Regulators and institutional players are still catching up in terms of expertise to those who helped build the industry from the ground up in its early days through hands-on participation. No one has complete mastery. But as a rising tide lifts all ships, greater institutional involvement will bring benefit to all players, from the humblest yield farmer to the richest whale. Rather than assume any one group has it all figured out, an open and collaborative dialogue is most likely to lead to positive outcomes. Regulators, institutions and early adopters each offer unique insights.

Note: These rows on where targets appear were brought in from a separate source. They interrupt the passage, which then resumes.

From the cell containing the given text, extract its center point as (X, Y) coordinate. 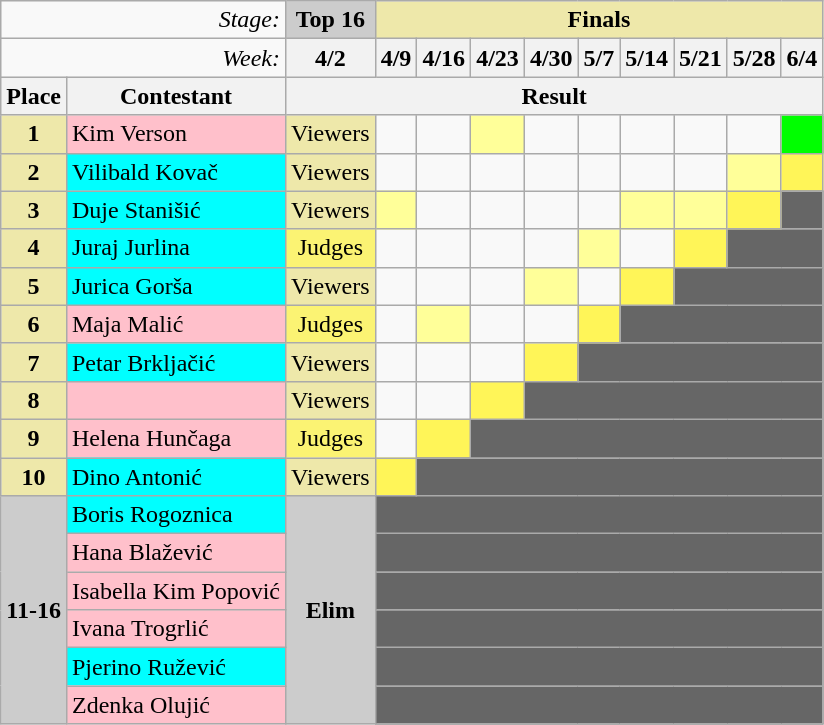
5/28 (754, 58)
4 (34, 248)
10 (34, 477)
Dino Antonić (176, 477)
Elim (331, 610)
5/14 (647, 58)
Maja Malić (176, 324)
Isabella Kim Popović (176, 591)
11-16 (34, 610)
9 (34, 438)
6 (34, 324)
Kim Verson (176, 134)
Vilibald Kovač (176, 172)
Top 16 (331, 20)
7 (34, 362)
Juraj Jurlina (176, 248)
3 (34, 210)
Zdenka Olujić (176, 705)
4/23 (498, 58)
5 (34, 286)
8 (34, 400)
Jurica Gorša (176, 286)
Pjerino Ružević (176, 667)
Helena Hunčaga (176, 438)
4/2 (331, 58)
4/16 (444, 58)
Week: (144, 58)
5/21 (701, 58)
Hana Blažević (176, 553)
Boris Rogoznica (176, 515)
5/7 (599, 58)
Petar Brkljačić (176, 362)
1 (34, 134)
Ivana Trogrlić (176, 629)
4/30 (551, 58)
Stage: (144, 20)
2 (34, 172)
Duje Stanišić (176, 210)
6/4 (802, 58)
Contestant (176, 96)
Finals (599, 20)
Place (34, 96)
4/9 (396, 58)
Result (554, 96)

You don’t have to thank them, but big institutions are a net positive for the industry. Bigger players produce better rules — and better outcomes for everyone.
This article is for general information purposes and is not intended to be and should not be taken as legal or investment advice. The views, thoughts and opinions expressed here are the author’s alone and do not necessarily reflect or represent the views and opinions of Cointelegraph.